Rachel Rasmussen

Personal information
- Born: 5 June 1984 (age 42) Auckland, New Zealand
- Height: 1.83 m (6 ft 0 in)
- Relative: Grace Rasmussen (sister)
- School: Avondale College

Netball career
- Playing positions: GK, GD
- Years: Club team / Apps
- 2000–07: Auckland Diamonds
- 2008–09: Northern Mystics / 26
- 2010: Central Pulse (TRP)
- 2011: Northern Mystics
- Years: National team / Caps
- 2003, 2019: Samoa
- 2010: New Zealand

Medal record
Representing New Zealand
World Netball Series
| Gold medal – first place | 2010 Liverpool | Fastnet |

= Rachel Rasmussen =

New Zealand and Samoan netball player

Rachel Rasmussen (born 5 June 1984 in Auckland, New Zealand) is a New Zealand netball player of Samoan descent who plays in the position of goal defense and goal keeper. She has represented both New Zealand and Samoa at the international level. Rasmussen was signed with the Auckland Diamonds in the Coca-Cola Cup (later the National Bank Cup) in 2000, continuing with the side until the competition's end in 2007. With the start of the ANZ Championship in 2008, she remained in Auckland with the new Northern Mystics side, alongside her sister Grace.
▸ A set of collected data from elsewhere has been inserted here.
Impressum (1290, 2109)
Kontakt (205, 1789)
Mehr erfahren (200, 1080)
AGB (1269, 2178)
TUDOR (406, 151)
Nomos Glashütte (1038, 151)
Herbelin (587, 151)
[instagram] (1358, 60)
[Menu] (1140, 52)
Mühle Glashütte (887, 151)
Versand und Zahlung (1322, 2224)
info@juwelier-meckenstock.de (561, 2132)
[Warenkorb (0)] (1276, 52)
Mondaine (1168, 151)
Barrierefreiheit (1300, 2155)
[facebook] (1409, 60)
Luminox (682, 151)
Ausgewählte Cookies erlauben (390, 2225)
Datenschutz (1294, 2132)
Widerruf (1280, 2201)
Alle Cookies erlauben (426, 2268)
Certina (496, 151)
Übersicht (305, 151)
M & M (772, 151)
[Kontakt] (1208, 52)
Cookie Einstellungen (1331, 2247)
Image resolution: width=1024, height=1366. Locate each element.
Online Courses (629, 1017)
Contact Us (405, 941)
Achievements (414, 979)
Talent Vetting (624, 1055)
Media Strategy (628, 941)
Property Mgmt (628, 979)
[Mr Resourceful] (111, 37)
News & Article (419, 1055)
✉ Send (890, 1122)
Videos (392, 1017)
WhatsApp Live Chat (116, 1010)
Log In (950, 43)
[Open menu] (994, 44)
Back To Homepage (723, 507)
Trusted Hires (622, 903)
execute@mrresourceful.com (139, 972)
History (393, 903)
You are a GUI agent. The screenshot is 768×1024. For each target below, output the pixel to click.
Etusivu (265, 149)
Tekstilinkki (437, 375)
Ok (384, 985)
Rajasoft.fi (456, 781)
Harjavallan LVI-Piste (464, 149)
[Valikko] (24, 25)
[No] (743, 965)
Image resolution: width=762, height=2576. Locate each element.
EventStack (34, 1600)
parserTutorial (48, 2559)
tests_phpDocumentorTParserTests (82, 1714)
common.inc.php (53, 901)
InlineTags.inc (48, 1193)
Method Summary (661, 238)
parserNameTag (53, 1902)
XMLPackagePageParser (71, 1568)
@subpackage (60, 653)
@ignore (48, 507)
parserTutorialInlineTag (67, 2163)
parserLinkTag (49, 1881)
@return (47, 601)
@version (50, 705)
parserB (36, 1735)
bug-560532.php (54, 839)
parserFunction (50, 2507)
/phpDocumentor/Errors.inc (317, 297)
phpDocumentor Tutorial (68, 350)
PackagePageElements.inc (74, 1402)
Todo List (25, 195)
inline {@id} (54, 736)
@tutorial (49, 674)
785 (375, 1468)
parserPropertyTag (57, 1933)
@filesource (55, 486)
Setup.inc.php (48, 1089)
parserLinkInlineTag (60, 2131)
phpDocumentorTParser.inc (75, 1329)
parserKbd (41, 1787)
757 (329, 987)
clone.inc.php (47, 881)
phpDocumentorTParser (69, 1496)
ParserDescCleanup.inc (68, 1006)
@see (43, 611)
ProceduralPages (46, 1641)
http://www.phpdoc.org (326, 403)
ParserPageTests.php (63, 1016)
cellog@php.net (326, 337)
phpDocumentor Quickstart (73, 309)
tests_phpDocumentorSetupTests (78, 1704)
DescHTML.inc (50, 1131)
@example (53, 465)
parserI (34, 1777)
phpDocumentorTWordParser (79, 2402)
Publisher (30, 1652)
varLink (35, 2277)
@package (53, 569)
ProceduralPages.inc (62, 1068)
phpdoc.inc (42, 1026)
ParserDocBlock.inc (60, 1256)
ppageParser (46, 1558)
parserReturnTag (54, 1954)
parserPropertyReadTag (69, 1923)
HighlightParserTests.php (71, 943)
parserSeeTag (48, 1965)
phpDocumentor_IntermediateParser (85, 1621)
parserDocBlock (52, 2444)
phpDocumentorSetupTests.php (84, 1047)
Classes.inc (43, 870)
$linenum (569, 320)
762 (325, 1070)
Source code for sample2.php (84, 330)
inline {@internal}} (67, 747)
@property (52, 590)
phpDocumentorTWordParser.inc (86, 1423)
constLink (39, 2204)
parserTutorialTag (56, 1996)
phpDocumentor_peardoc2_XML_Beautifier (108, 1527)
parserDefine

She played two years with the Mystics, but was not signed on for 2010. However, she received a callup to the Wellington-based Central Pulse as a temporary replacement player for injured defender Katrina Grant.

In international netball, Rasmussen played with New Zealand U21 at the World Youth Netball Championships, winning silver in 2000 and gold in 2005. She has also represented Samoa at international level, playing in the 2003 Netball World Championships. She was again selected to represent New Zealand at the 2010 World Netball Series with younger sister Grace.

She has signed on with the Southern Steel for the 2013 season.

She again represented Samoa at the 2019 Netball World Cup after 16 years.